The use of trained artificial neural networks (ANNs) to analyze nonlinear noise and known link parameters, such as chromatic dispersion and launch power, to estimate fiber types, optical nonlinear coefficients, and other link parameters, enabling remote identification of fiber types and optimizing transmission settings.

Engineering Contradictions & Design Principles

VSEngineering Contradiction Analysis

1Measurement precision

If traditional methods are used to identify fiber types in optical links, then direct physical access to all link spans is required, but this increases device complexity and reduces ease of operation

Engineering Contradiction:
Improvefiber type identification accuracyVSAvoidsystem complexity
Core Design Contradiction:
Measurement precisionVSDevice complexity

Solution Approach 1:

The patent uses trained artificial neural networks as intermediaries to identify fiber types. Instead of requiring direct physical access to fiber spans, the system processes received signal data through trained ANNs that have learned fiber type characteristics during training. The trained ANNs act as mediators between the received signals and the fiber type identification, eliminating the need for physical access while maintaining high identification accuracy.

Inventive Principle:
Principle #24Intermediary (Mediator)

2Measurement precision

If traditional methods are used to identify fiber types, then physical access to all link spans is required, but this reduces ease of operation

Engineering Contradiction:
Improvefiber type identification accuracyVSAvoidoperational convenience
Core Design Contradiction:
Measurement precisionVSEase of operation

Solution Approach 1:

The system performs self-service by using the received signals themselves to identify fiber types. The trained ANNs process the signal data already present in the system to automatically determine fiber types without requiring external physical access or manual intervention. This self-service approach significantly improves operational convenience while maintaining identification accuracy.

Inventive Principle:
Principle #25Self-service

3Productivity

If misidentification or unknown fiber types occur, then launch power settings become suboptimal, but adjusting launch power requires accurate fiber type knowledge

Engineering Contradiction:
Improvenetwork capacityVSAvoidfiber type identification accuracy
Core Design Contradiction:
ProductivityVSMeasurement precision

Solution Approach 1:

The system performs preliminary action by training multiple ANNs in advance, with each ANN specialized for identifying a specific fiber type.
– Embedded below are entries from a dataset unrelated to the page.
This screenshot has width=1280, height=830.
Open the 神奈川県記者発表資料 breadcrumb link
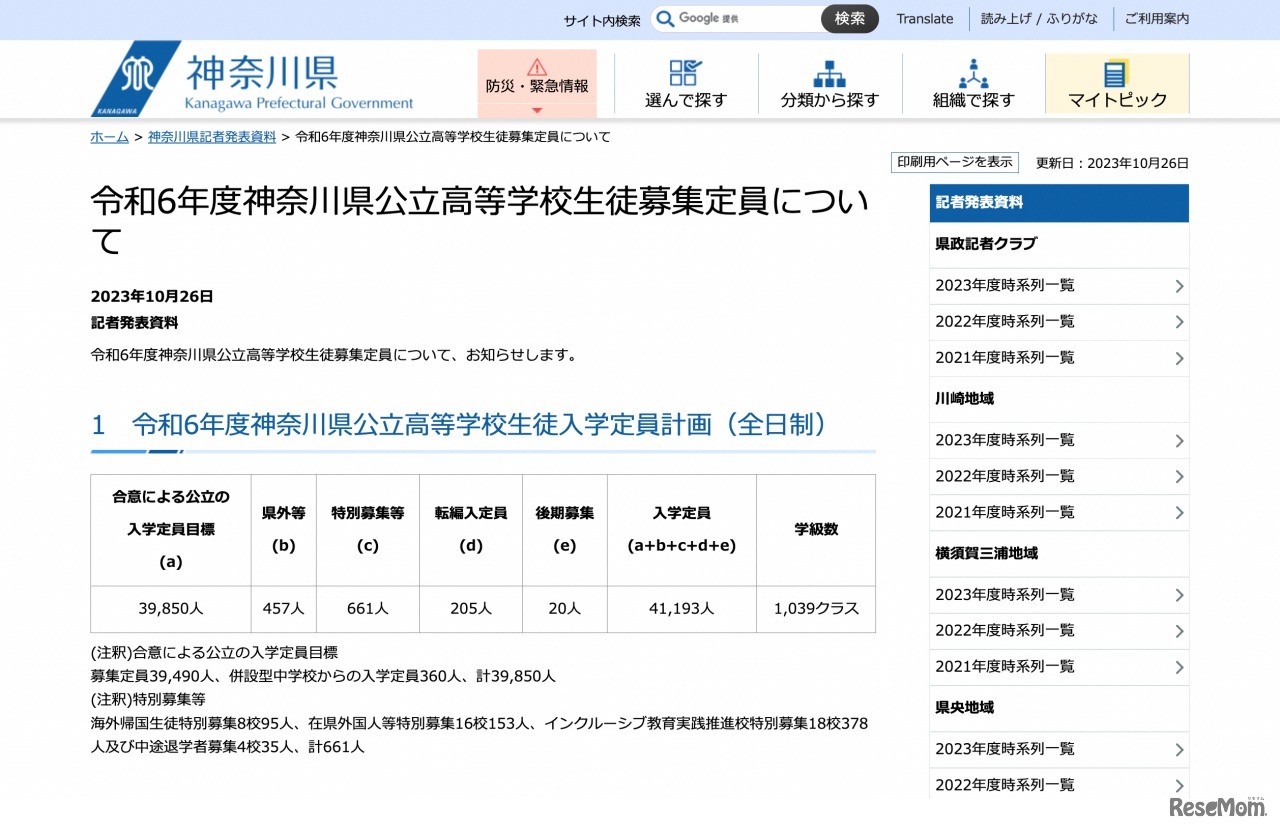(211, 136)
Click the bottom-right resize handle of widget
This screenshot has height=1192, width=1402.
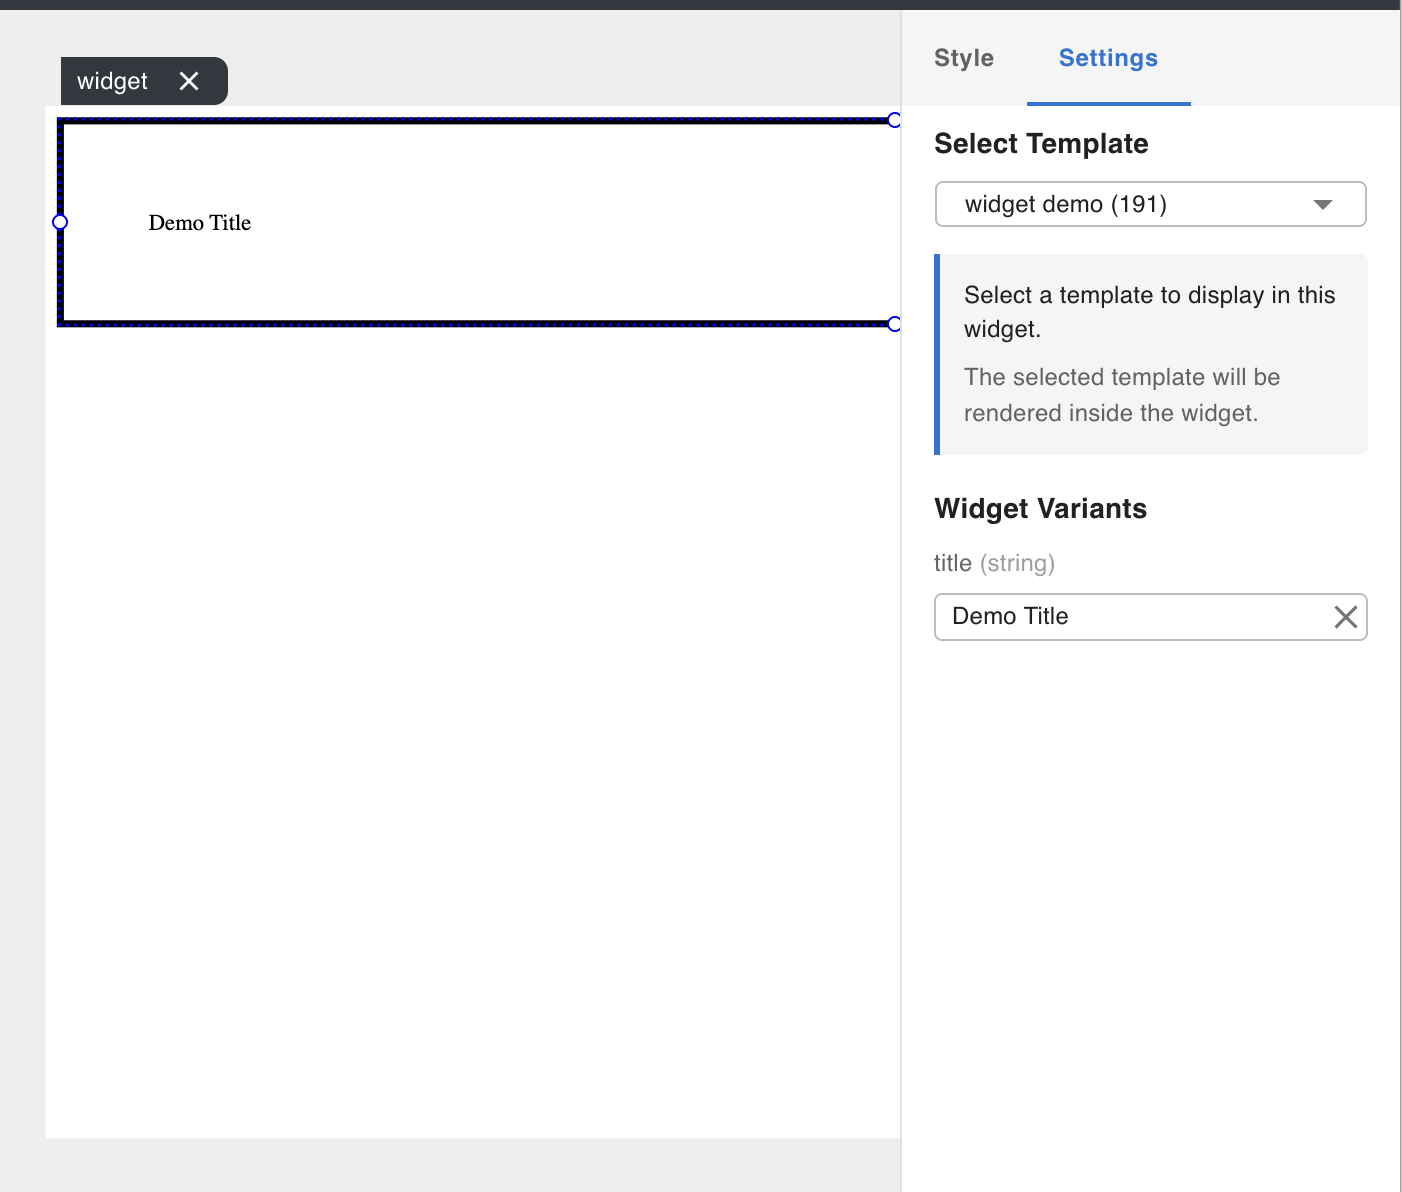894,324
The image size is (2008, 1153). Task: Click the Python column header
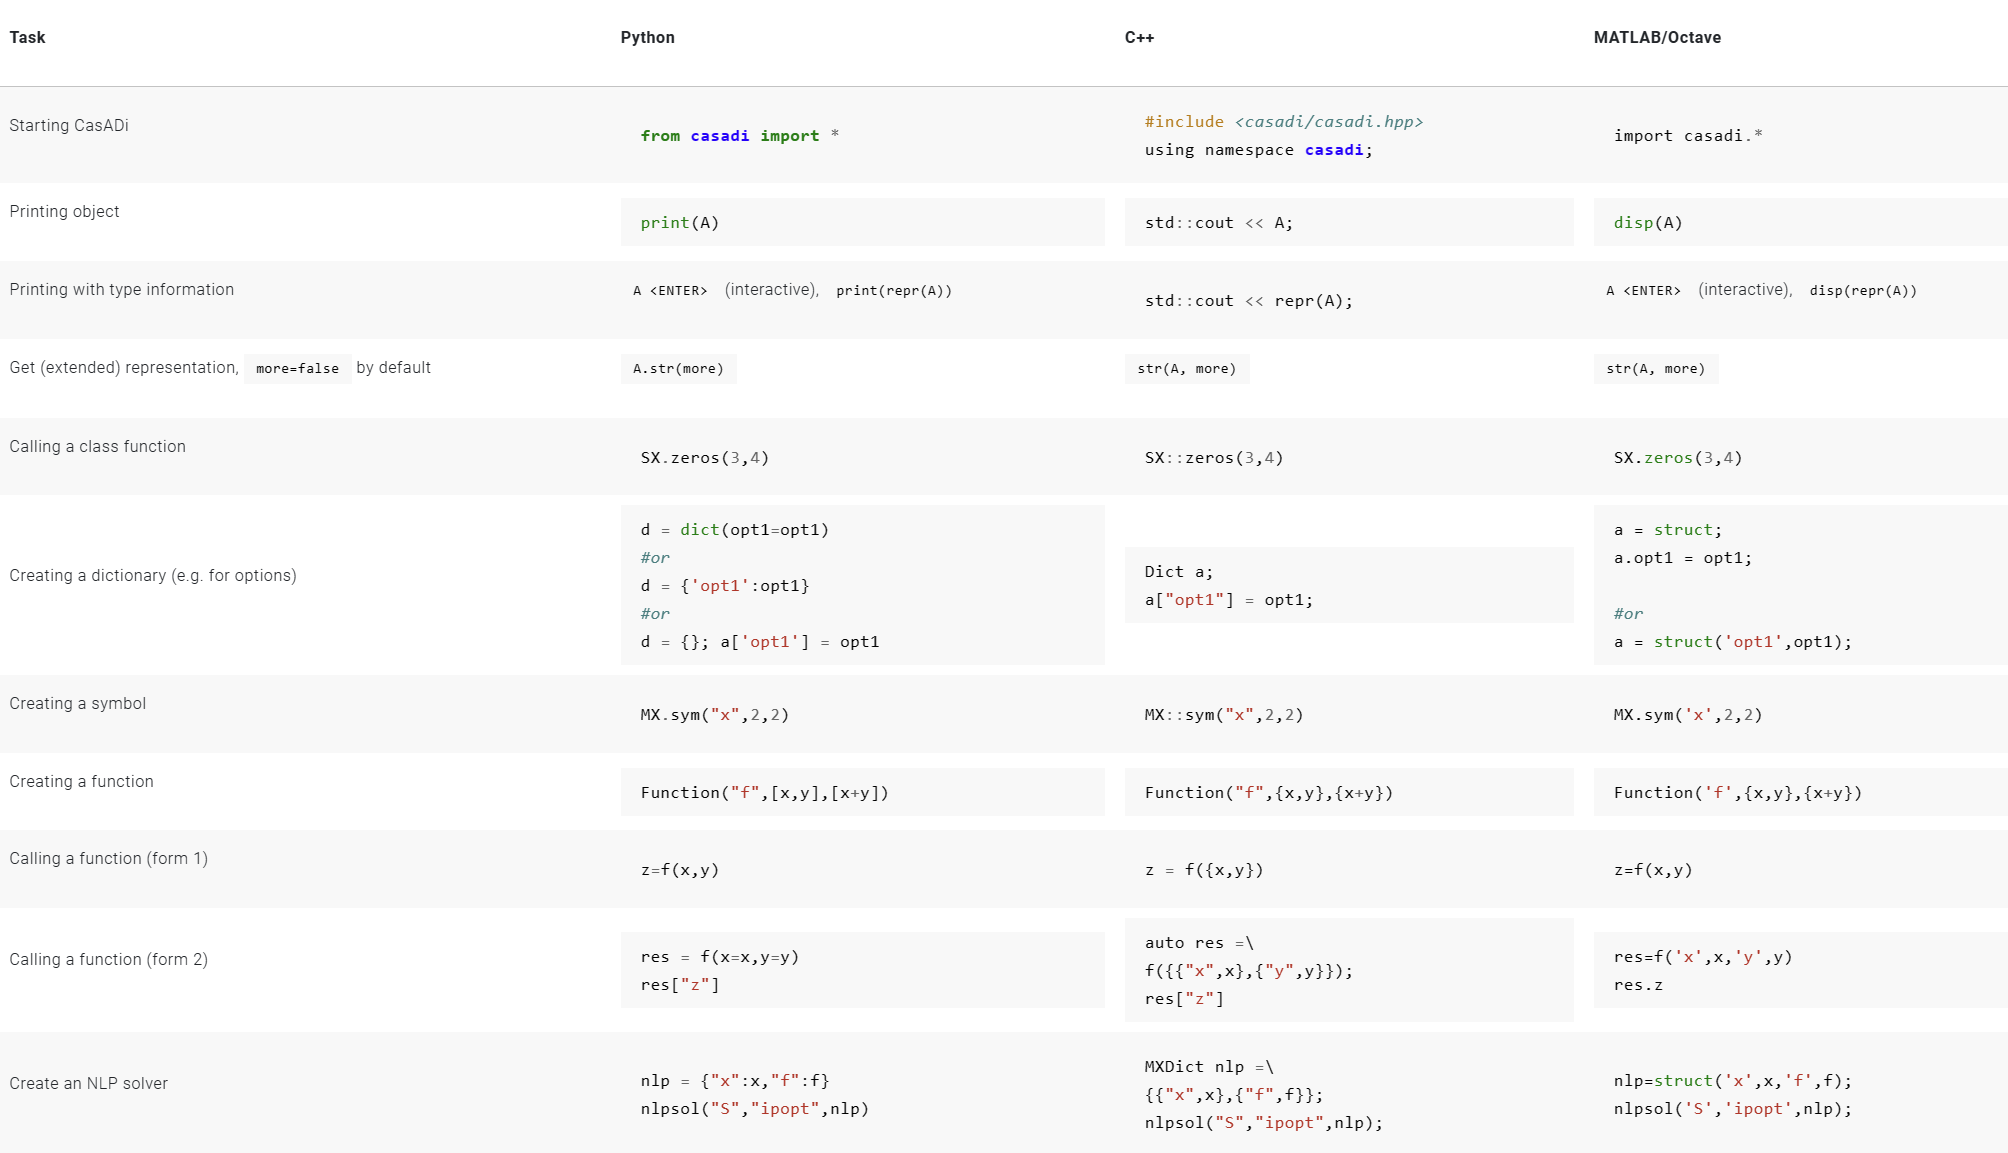pos(647,38)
During operation, the system uses these pre-trained ANNs to quickly and accurately identify the fiber type, which then enables optimal launch power settings to be applied. This preliminary training phase ensures that when identification is needed, the system can rapidly determine fiber type and adjust parameters accordingly, maximizing network capacity.

Inventive Principle:
Principle #10Preliminary action

Data Source

PatentUS10171161B1Machine learning for link parameter identification in an optical communications system
Publication Date: 2019.01.01 CIENA CORP
  • US10171161B1 patent drawing
  • US10171161B1 patent drawing
  • US10171161B1 patent drawing

AI summary

Technology for link parameter identification in an optical communications network is described. A first trained artificial neural network (ANN) may be applied to first input values representative of nonlinear noise in a signal received at a receiver from a transmitter over a link in the optical communications system, thereby generating first output values. A second trained ANN may be applied to second input values comprising the first output values and one or more known parameters of the link, thereby generating second output values. One or more link parameter estimates may be identified based on the second output values. In some examples, the first trained ANN has an architecture specialized for two-dimensional image recognition and therefore suitable for the image-like properties of the first input values. For example, the first trained ANN may comprise a deep residual learning network (ResNet) or a Convolution Neural Network (CNN).